Leaf hairs are similar to those of both forms of Salix ×fragilis: in emerging and mature leaves there are long-silky hairs, which vary in density between clones from very sparse to moderately dense. Plants flower well before the two forms of S. ×fragilis. Female plants are unlikely to be S. ×fragilis f. fragilis, which mainly has male plants in New Zealand. Salix matsudana × S. alba has an erect main trunk, while both forms of S. ×fragilis produce large branches from low on the trunk and lack a tall, central trunk, but where trees of S. ×fragilis have been pruned to an upright form, this difference cannot be used. Salix matsudana × S. alba is also similar to the two weeping willows, the forms of S. ×pendulina. It differs most obviously from f. salamonii in lacking golden, strongly pendent terminal branchlets. It is much more difficult to distinguish from S. ×pendulina f. pendulina. They both produce tall, erect trees and both are grown in well-drained soils to provide shade and shelter from wind. Both have short catkins. Male plants cannot be S. ×pendulina f. pendulina as this hybrid is female only. Salix matsudana × S. alba flowers earlier than the two S. ×pendulina hybrids. The main difference between the two is the hanging branchlets and alternating hanging leaves of S. ×pendulina f. pendulina. The leaves of S. ×pendulina f. pendulina often have a yellow-green mottling, which is never present in Salix matsudana × S. alba. It is very difficult to distinguish S. matsudana × S. alba from S. matsudana sensu stricto, particularly since the hybrids with different S. alba parents make the S. matsudana × S. alba hybrid quite variable. Salix matsudana × S. alba is much more common in cultivation than the parent species. There is no difficulty distinguishing S. matsudana × S. alba from S. matsudana 'Tortuosa', with its sinuous branches and twisted concave leaves.

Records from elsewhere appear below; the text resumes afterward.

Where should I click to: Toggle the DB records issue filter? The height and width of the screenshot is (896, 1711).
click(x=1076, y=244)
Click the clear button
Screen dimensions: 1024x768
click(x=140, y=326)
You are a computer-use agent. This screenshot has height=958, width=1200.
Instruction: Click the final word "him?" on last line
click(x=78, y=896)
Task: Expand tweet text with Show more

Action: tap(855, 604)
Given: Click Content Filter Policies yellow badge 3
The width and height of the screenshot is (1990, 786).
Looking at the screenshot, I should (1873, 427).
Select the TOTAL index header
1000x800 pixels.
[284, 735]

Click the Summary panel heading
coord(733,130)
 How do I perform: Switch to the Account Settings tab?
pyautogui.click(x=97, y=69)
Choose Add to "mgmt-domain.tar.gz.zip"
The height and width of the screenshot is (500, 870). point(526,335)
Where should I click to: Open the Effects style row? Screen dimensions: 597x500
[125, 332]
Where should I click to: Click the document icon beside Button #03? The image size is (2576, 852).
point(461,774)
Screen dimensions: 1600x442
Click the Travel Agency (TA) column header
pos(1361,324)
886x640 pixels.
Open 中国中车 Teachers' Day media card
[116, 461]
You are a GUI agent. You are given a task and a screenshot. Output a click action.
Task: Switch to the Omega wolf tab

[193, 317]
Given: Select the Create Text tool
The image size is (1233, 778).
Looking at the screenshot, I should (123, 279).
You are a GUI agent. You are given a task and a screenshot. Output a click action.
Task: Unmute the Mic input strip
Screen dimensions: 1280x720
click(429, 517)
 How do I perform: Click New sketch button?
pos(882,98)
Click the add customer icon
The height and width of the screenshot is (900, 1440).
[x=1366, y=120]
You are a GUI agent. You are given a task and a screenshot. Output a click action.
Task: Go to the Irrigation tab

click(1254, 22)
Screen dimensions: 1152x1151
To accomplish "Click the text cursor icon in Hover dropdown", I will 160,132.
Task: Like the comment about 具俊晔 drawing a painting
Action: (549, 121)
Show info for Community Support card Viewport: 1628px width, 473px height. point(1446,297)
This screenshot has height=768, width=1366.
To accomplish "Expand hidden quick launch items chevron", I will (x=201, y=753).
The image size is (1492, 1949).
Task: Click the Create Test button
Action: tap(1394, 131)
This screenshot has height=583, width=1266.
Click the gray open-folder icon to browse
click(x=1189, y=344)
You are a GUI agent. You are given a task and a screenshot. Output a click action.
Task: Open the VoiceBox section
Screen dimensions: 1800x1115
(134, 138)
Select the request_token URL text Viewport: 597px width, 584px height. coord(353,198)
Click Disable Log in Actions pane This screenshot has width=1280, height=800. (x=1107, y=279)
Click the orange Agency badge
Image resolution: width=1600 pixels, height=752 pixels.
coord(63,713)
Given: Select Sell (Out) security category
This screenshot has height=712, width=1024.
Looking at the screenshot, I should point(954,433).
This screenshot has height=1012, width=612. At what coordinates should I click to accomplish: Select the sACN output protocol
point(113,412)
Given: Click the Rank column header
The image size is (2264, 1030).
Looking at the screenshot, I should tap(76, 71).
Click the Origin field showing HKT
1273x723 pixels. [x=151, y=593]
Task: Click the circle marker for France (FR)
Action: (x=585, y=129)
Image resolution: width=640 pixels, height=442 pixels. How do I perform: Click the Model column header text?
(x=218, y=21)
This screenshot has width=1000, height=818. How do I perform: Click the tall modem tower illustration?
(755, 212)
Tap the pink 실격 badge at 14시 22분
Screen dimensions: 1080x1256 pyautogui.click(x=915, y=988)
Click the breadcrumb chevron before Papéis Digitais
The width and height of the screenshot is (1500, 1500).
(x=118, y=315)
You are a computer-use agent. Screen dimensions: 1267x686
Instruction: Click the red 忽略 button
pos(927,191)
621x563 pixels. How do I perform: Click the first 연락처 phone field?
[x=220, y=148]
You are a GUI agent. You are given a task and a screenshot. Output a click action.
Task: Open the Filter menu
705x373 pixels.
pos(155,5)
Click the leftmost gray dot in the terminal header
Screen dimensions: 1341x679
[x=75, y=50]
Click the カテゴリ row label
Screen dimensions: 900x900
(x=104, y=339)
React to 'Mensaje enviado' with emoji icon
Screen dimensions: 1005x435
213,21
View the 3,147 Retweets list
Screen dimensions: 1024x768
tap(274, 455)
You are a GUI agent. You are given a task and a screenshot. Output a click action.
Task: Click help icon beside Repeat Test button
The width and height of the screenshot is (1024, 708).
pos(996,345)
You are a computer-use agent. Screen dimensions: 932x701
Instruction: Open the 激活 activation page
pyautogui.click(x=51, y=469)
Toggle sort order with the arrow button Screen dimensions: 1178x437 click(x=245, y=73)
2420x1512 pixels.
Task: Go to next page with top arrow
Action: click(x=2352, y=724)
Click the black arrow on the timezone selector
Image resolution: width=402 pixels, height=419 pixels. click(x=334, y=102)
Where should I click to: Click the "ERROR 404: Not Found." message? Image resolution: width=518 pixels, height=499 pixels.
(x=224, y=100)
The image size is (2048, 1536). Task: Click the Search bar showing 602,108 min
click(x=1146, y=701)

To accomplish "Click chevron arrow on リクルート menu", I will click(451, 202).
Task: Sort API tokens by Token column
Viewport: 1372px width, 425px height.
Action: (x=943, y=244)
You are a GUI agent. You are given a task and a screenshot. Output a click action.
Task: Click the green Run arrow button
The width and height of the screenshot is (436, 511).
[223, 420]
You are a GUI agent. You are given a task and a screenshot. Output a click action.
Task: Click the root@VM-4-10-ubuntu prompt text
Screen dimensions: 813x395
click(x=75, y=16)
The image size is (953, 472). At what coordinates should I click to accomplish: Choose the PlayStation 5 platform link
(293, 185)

First collection: CHR 472492, W. R. Sykes 186/90, 26 September 1990, Canterbury, Ladbrooks, a shelterbelt tree.

First publication: Hathaway (1986).

Flowering: Early August–mid-October.

Provisionally tetraploid, based on two flow cytometry results using NZ1184 ('Moutere', CHR 644803) and CHR 639171.

This hybrid is widespread in cultivation in New Zealand and appears not to have naturalised. However, in Australia the situation is quite different, as noted by Trounce et al. (2003): "The introduction of New Zealand willows (Salix matsudana hybrids) throughout the Murray-Darling Basin in the 1980s and their widespread sale since then has only just begun to cause problems. These are about to escalate seriously, because the females produce abundant seed and the males fertilise the weeping willow (Salix babylonica), a widespread species that in the past usually did not seed because it had no male partner flowering at the same time."